Sycamore and Tamalpais Parks

“I live in the neighborhood known as Sycamore Park,” says Elaine Cramer, with a high degree of certainty in her voice. “I know I do.” Yet because of its defining physical characteristic, she concedes, her tight-knit Mill Valley community is also called “the flats.”

Many of Cramer’s neighbors say “Sycamore Park” is the sobriquet loosely (and, some insist, incorrectly) applied to the entire triangle of homes situated between East Blithedale, Miller Avenue and Camino Alto. “Actually, two distinct neighborhoods exist between Miller and East Blithedale,” says realtor Judy LeMarr of Frank Howard Allen in Mill Valley. “Sycamore Park, which is mostly smaller tract homes built on level land just after World War II, and Tamalpais Park, going back to the early 1900s, when individually built homes were constructed on curving streets and gently rolling terrain.” For most residents, the neighborhoods’ line of demarcation is along Locust and LaGoma avenues.

Whichever name they use for it, inhabitants unconditionally love this part of town. “We’ve lived in Sycamore Park for over 20 years,” says Elaine Cramer’s husband, Matt, “and I like the place more every day.” In fact, except for a few years in San Francisco, he’s lived in the vicinity all his life—”I grew up here”—and nine of his neighbors, all in their 40s and 50s, are Marin natives too. “My folks bought over on Oxford Avenue in ’52; they paid $11,500 for the place; Mom still lives there,” is how he sums it up.

Homes in Sycamore and Tamalpais Park now sell for 200 times that amount. Why? Let resident Kirk Citron, a retired advertising exec who’s currently writing a novel, spell it out. “Three words. Walk—to—everything.” He’s not exaggerating. From the down-home 2 AM Club and Joe’s Taco Lounge to the upscale Whole Foods; from Sycamore Park Preschool to Park Elementary to Mill Valley Middle School to Mount Tamalpais High; from the 225-seat Marin Theatre Company to the two-mile Mill Valley–Sausalito bike and running path—for these destinations and more, the almighty auto is not the required (nor preferred) mode of access. And it’s only a 15-minute stroll to the cafes, boutiques and entertainment venues of downtown Mill Valley or a 10-minute jaunt to the recently completed Mill Valley Community Center. Then there are the two public parks within the neighborhoods’ bounds: Sycamore Park, which had a volunteer-inspired renovation in 2006, and Freeman Park on Ryan Avenue.
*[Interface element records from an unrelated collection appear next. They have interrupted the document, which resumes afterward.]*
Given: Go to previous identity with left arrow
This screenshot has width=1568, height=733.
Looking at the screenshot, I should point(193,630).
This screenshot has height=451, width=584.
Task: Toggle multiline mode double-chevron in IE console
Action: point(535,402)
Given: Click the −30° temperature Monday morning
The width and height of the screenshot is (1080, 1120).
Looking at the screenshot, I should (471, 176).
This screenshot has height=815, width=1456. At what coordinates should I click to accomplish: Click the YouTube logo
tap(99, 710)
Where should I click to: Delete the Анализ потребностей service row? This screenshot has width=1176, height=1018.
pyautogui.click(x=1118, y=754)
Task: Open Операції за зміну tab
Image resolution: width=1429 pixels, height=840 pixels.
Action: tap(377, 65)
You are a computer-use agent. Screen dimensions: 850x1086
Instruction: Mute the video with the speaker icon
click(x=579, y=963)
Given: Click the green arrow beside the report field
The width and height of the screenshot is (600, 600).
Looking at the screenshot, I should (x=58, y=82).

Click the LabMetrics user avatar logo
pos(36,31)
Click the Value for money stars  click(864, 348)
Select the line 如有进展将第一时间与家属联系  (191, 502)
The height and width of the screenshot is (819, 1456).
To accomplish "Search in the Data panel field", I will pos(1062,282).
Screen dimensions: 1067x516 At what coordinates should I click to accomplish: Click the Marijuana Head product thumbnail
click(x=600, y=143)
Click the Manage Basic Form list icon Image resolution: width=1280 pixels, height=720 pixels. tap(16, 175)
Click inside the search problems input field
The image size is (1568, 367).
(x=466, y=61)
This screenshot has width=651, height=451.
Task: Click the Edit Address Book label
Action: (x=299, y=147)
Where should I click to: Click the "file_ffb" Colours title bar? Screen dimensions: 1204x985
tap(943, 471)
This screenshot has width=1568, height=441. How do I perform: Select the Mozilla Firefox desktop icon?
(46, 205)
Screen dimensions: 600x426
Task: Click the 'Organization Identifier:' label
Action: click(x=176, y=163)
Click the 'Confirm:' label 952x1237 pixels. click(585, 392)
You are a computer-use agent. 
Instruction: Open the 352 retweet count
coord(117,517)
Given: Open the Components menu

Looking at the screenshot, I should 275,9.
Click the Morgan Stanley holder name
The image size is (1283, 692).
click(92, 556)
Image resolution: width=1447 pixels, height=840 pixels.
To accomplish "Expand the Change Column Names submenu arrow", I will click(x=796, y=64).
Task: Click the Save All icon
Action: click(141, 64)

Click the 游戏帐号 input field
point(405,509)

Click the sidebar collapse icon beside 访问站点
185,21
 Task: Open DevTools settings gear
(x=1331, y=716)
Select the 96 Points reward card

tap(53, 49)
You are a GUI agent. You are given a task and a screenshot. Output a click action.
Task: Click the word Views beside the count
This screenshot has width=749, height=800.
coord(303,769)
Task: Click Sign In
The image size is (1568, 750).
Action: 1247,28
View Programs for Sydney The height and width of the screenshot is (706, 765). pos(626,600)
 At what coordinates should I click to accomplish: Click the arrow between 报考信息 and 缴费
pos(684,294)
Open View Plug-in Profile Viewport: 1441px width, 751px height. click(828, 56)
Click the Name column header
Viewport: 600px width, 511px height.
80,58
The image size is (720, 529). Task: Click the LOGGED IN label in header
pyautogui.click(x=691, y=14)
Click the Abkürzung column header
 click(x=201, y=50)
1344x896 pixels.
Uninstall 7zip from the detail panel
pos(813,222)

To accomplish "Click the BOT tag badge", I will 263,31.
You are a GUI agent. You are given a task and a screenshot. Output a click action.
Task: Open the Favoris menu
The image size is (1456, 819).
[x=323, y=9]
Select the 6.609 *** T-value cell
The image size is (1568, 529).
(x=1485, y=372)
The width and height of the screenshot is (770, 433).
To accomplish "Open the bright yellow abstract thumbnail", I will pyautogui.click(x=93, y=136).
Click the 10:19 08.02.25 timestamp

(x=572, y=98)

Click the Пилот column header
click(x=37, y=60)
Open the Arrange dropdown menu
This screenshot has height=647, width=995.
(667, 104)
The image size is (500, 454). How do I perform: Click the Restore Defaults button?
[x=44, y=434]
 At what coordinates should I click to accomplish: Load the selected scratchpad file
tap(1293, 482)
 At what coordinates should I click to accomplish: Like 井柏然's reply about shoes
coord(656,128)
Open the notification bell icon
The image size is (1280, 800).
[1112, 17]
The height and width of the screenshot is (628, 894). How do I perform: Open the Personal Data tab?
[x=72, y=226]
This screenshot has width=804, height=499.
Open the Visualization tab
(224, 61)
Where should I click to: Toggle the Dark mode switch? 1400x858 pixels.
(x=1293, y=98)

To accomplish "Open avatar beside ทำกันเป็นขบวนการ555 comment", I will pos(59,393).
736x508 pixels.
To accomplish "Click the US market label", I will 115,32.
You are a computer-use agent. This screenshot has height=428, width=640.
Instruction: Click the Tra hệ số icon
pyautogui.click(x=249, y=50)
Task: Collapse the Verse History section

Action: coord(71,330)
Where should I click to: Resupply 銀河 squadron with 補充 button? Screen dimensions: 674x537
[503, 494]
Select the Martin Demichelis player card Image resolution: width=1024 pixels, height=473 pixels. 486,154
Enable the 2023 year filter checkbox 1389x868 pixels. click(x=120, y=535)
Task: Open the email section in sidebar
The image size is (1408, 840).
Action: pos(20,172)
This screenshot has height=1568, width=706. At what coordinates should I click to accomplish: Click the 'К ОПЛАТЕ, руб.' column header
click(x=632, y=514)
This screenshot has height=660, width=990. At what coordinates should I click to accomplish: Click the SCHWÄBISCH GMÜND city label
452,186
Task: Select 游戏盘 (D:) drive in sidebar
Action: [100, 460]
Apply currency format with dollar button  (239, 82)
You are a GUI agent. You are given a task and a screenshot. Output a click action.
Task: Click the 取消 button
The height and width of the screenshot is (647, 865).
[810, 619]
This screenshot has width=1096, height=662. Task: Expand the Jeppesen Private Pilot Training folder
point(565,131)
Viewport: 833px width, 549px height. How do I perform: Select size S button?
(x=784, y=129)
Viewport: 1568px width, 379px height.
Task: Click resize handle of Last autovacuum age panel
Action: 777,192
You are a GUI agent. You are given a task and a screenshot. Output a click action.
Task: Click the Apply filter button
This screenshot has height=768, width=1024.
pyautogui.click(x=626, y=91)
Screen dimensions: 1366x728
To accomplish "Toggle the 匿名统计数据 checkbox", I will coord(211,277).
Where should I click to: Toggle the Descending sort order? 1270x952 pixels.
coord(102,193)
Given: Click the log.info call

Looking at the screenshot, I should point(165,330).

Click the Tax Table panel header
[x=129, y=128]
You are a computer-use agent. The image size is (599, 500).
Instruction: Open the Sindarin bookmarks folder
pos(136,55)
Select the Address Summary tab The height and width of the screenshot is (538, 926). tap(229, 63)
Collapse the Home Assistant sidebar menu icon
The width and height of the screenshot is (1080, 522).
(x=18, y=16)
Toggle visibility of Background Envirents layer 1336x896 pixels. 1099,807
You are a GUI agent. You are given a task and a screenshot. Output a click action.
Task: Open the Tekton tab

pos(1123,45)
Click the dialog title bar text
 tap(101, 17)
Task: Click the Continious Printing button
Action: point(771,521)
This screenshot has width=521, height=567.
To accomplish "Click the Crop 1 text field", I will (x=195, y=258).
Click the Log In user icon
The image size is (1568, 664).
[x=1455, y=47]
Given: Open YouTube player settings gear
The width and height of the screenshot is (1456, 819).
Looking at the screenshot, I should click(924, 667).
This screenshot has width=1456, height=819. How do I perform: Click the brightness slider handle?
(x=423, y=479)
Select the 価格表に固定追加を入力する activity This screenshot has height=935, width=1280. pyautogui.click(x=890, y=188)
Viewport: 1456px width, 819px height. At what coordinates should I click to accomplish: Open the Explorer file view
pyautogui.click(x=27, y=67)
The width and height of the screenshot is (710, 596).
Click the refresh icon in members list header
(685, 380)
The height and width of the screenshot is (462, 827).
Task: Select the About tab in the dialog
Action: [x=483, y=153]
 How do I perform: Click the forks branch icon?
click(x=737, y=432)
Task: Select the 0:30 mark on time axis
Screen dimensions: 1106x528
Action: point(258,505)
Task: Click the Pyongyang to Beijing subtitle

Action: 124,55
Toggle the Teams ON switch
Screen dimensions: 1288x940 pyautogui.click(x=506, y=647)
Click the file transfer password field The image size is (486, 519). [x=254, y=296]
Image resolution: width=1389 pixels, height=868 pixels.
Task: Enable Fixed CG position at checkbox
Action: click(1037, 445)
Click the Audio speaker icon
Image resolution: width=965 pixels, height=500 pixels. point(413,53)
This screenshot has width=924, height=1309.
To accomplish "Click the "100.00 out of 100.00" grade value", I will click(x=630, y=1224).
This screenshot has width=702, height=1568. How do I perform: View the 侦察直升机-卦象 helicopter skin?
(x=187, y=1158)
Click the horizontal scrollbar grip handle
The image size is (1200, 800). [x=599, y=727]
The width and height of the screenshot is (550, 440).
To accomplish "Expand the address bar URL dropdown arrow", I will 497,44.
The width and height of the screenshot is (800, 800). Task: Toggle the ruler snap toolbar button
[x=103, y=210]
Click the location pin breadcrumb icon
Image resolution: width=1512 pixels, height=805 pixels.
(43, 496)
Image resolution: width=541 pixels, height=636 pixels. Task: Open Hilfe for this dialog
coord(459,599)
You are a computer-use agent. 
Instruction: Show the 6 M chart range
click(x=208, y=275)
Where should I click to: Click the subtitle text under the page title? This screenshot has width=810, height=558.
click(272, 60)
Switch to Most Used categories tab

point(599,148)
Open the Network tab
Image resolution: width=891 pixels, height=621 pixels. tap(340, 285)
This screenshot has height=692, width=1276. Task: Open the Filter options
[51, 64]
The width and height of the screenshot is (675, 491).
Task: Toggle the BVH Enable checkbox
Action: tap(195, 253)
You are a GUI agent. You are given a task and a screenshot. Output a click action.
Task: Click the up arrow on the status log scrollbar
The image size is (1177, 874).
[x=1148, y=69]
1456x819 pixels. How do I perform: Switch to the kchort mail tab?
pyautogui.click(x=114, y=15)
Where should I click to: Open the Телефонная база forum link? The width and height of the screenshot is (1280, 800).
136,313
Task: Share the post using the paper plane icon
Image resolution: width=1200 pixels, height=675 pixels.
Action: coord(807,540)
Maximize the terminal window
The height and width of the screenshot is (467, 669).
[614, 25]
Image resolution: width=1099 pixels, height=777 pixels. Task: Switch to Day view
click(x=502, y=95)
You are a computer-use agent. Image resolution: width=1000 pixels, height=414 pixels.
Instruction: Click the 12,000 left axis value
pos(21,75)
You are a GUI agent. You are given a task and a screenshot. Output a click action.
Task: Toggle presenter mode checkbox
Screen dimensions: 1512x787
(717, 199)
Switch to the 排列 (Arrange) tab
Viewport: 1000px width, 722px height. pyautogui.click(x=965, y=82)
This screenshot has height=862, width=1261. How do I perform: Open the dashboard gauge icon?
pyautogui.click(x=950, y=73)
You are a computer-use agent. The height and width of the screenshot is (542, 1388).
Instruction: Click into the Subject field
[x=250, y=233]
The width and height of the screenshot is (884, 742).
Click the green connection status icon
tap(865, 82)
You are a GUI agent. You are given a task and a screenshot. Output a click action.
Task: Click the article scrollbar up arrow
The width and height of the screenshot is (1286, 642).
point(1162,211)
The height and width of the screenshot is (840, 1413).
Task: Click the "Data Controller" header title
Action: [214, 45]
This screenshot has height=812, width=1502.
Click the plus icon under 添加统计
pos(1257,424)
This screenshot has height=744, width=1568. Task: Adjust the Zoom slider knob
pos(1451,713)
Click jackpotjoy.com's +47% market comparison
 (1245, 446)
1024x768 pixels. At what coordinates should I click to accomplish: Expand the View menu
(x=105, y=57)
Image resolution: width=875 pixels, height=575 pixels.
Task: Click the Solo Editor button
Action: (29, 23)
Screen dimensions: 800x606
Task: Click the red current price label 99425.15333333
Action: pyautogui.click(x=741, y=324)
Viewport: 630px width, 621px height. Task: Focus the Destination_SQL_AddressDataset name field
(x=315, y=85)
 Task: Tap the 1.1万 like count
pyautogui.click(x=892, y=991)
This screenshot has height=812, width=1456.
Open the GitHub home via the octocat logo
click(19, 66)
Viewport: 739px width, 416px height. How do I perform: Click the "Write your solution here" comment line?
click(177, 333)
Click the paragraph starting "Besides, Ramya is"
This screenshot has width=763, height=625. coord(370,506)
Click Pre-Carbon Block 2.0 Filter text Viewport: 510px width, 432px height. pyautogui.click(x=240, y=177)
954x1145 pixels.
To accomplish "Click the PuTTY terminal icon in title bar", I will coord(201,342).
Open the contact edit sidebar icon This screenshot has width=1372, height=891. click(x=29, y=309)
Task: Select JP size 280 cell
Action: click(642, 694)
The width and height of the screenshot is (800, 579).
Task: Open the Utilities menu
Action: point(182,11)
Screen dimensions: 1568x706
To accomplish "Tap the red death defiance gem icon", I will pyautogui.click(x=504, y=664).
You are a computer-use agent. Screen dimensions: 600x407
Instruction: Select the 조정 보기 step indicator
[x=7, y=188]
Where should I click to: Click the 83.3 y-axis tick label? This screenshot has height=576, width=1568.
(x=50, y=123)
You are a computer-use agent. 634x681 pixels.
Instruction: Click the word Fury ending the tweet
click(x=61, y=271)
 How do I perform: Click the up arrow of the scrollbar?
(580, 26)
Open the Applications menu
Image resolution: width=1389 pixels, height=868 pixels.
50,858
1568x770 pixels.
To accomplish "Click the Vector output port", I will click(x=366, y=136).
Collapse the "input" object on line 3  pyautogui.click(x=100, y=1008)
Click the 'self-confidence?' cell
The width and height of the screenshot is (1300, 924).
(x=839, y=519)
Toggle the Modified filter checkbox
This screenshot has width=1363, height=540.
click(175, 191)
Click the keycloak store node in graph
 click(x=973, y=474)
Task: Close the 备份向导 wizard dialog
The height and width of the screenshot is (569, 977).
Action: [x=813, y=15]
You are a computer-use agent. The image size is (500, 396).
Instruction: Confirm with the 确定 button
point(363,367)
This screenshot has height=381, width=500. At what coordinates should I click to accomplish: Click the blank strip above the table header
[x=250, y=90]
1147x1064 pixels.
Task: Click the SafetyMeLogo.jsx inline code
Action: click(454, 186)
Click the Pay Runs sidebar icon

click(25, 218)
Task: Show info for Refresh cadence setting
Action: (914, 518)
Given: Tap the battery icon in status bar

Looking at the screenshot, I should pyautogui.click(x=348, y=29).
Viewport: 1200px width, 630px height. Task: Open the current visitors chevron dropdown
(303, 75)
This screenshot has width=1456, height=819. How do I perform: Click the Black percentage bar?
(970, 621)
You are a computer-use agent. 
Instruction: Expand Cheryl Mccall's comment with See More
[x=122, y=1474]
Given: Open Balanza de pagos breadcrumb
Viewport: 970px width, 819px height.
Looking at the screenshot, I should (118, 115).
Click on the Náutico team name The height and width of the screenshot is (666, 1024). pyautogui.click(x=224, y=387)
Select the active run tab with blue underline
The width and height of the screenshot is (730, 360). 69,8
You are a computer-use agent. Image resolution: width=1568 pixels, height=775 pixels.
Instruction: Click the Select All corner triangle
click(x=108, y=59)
But life here isn’t pure bliss. “This time, one word says it all,” says author Citron. “Traffic.” Outsiders often use neighborhood streets as shortcuts to get across Mill Valley. Hence Friends of Mill Valley—a slow-growth, some say no-growth organization—was formed, ostensibly to oppose any further development along Miller Avenue, but “most of the group’s leadership comes from Sycamore and Tamalpais Park,” Citron points out.

Yet a little added crosstown traffic hasn’t really put a crimp in real state prices. “Whenever a house comes on the market in either Tamalpais or Sycamore Park, it’s a usually feeding frenzy,” says Jane Richmond of Pacific Union in nearby Strawberry Village. A family with two children should expect to pay in “the $2 million range,” she says, for a four-bedroom home of around 2,000 square feet that’s on a level lot and not in need of considerable work. Tamalpais Park houses, being larger and often Craftsman or Victorian in style, tend to sell for more than the homes in postwar Sycamore Park.

The area’s lowest-priced homes either are two-bedroom one-bath or need considerable work, says Frank Howard Allen’s LeMarr. “Currently, four such properties are on the market. They’re priced from the high $700,000s to just over a million, depending on location.” From there, prices go up to $2,495,000 for what listings call “a classic Craftsman with four bedrooms and three baths that was totally rebuilt in 2001” and to $3,250,000 for the “Jewel of Tamalpais Park,” a brown-shingled four-bedroom with library and formal dining room on a half-acre level lot.

As with many in-demand Marin communities, one of the fundamental attractions is family-friendly neighbors. “Oh my gosh, talk about friendly,” Elaine Cramer says. “This Halloween we had over 450
trick-or-treaters.” LeMarr seconds that when pitching the area to potential buyers: “I often refer to them both as ‘trick-or-treat neighborhoods,’” she says.